■ **EXERCISE OBJECTIVE**: The expected output is the line with "Decrease the score with the minus button" followed by every remaining line of the entries, all repeated exactly.
[[ SUPPLIED MATERIAL, beginning ]]
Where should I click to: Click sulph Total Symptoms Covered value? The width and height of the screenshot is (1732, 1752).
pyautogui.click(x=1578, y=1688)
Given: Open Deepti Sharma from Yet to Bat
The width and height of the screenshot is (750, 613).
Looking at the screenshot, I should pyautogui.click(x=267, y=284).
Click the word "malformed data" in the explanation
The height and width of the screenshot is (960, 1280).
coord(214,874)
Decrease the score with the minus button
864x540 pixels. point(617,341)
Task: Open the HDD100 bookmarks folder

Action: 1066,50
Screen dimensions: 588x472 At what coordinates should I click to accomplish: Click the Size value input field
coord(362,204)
[[ SUPPLIED MATERIAL, end ]]
■ **WORKED SOLUTION**:
Decrease the score with the minus button
864x540 pixels. point(617,341)
Task: Open the HDD100 bookmarks folder

Action: 1066,50
Screen dimensions: 588x472 At what coordinates should I click to accomplish: Click the Size value input field
coord(362,204)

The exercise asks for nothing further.